▸ **REQUIRED ACTION A**
In the quit-smoking text, what does the I Quit Programme's support system include?
▸ **REQUIRED ACTION B**
Continue the quit-smoking tips from the point where they stop.

▸ **SUPPLIED TEXT**
########

What Steps Can You Take To Quit Smoking

Quitting smoking — It takes hard work, commitment, accountability, and willpower. Health Promotion Board's I Quit Programme aims to support Singaporeans on their smoking cessation journey, with a support system in place that includes daily text messages, weekly QuitLine calls and face-to-face counselling at pharmacies. They also provide some tips on how to going about it:

  1. Get Ready: Set your date to quit.
  2. A Week Before Quit Day: Write down your reason(s) for quitting. Decide on your method of quitting. Have an emergency plan to beat unexpected cravings (e.g. a workout session). Talk to a Quit Consultant and decide what’s the best way for you to start.
  3. A Day Before Quit Day: Throw away all ashtrays, lighters and cigarettes. Plan activities to occupy yourself with. Rally your friends and loved ones for help and moral support. Or if you prefer, get a close friend or family member to be there for you.

########

Dataset entries
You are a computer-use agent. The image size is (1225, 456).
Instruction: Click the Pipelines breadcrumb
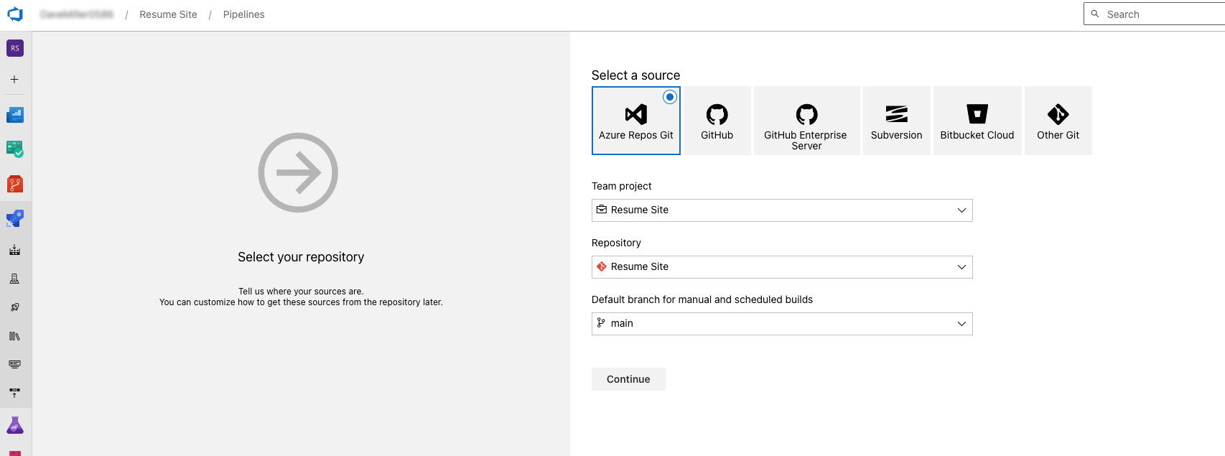coord(243,14)
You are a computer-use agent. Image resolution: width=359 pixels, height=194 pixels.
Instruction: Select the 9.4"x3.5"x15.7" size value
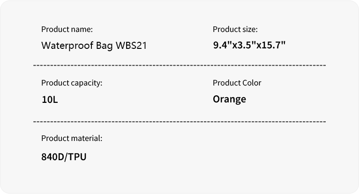(249, 45)
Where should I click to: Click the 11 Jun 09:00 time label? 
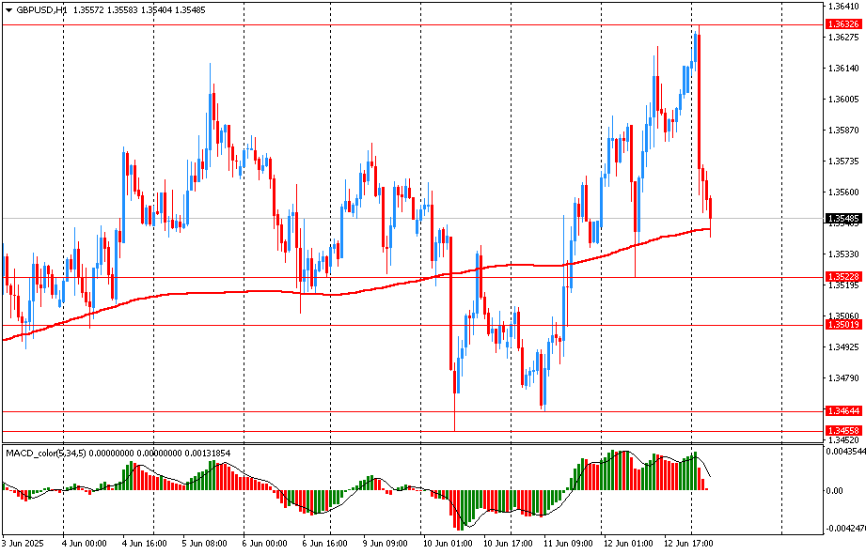tap(566, 544)
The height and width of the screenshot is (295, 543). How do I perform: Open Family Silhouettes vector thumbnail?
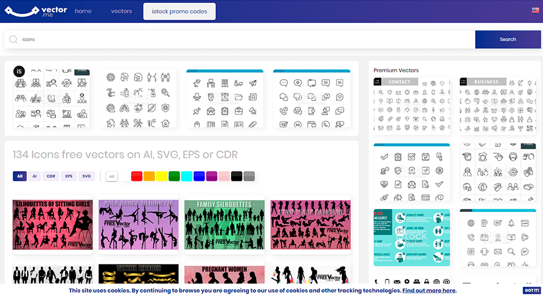224,224
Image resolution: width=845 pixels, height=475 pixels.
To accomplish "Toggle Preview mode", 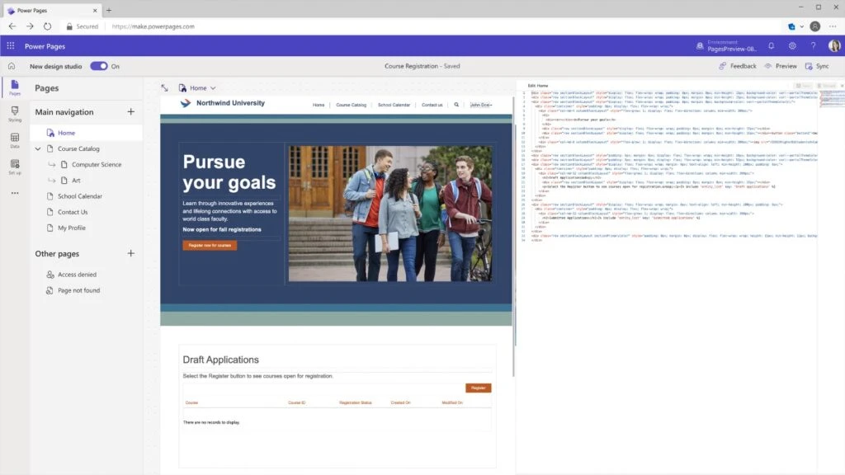I will (x=779, y=66).
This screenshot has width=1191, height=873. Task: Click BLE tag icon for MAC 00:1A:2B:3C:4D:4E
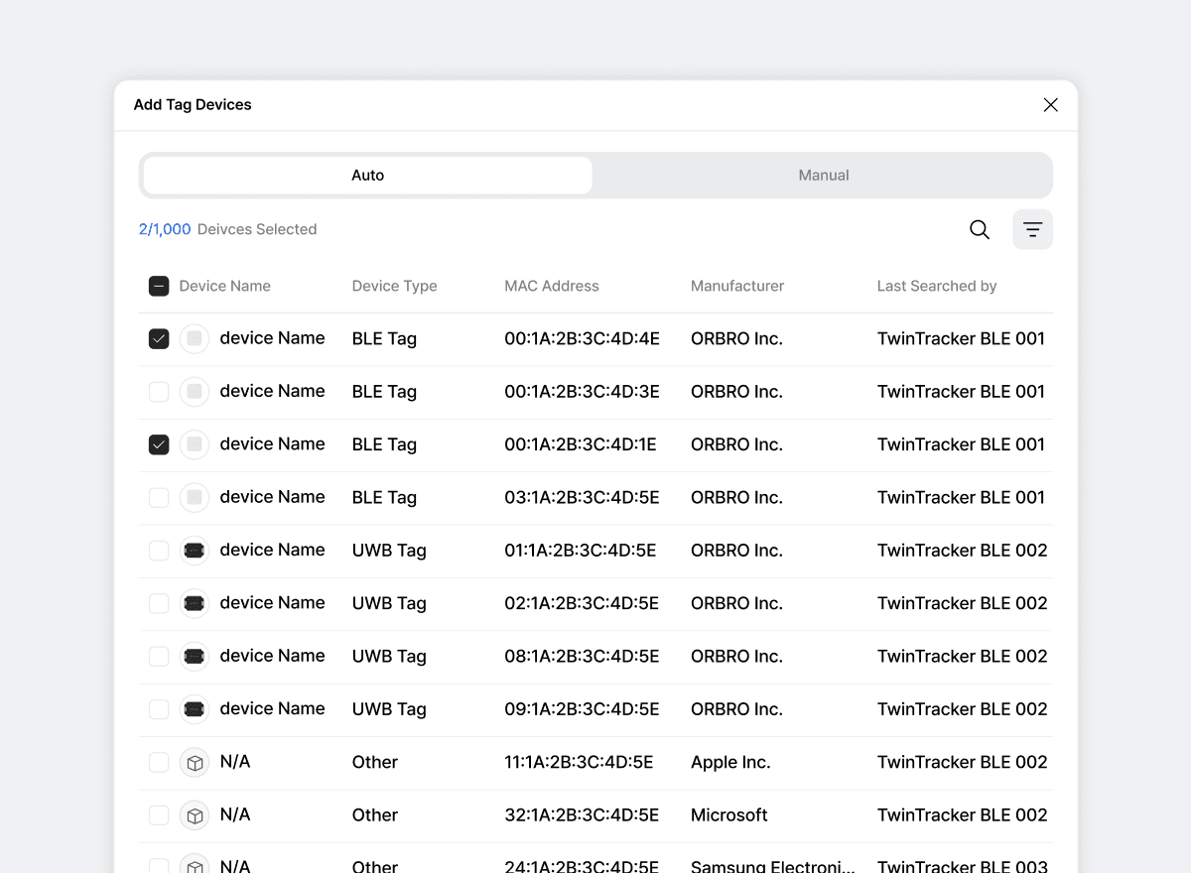pyautogui.click(x=195, y=338)
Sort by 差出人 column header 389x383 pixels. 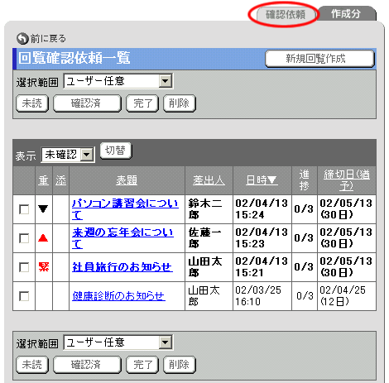[x=209, y=180]
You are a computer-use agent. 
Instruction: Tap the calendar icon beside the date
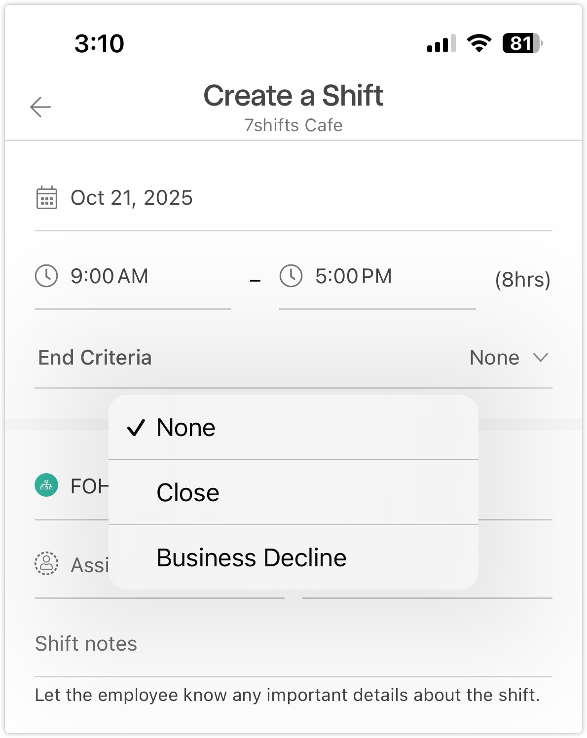[47, 198]
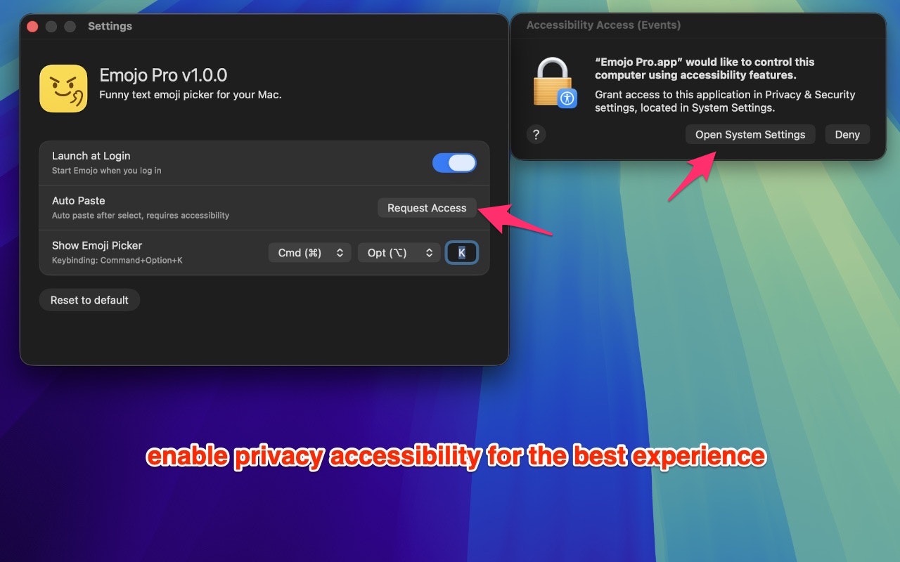This screenshot has height=562, width=900.
Task: Click the gray zoom dot in Settings
Action: [70, 27]
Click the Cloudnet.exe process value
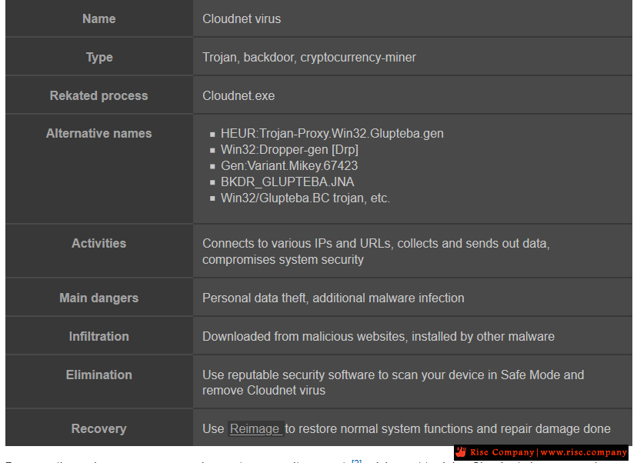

########

▸ **TASK OUTPUT A**
Daily text messages, weekly QuitLine calls and face-to-face counselling at pharmacies.

▸ **TASK OUTPUT B**
  4. 5 Quit Methods: Cold turkey, gradual reduction, professional help from Quit Advisors and Pharmacists, medication and nicotine replacement therapy (NRT).

It's not a matter of how long it takes for smoking to affect your teeth and oral health — but just a matter of when. In Singapore, tobacco kills approximately 2,500 smokers and 250 non-smokers each year (based on the World No Tobacco Day information paper), as noted by Singapore Cancer Society. Remember that with most oral care concerns, your dental professionals are there to help. With regular visits, your dental team can help create a program to start the quitting process while playing a vital role in the support system you'll need. Sure, regular brushing and flossing can help your smile. The rest of your oral health is in your hands. That starts with taking the cigarette out of your hands and choosing health.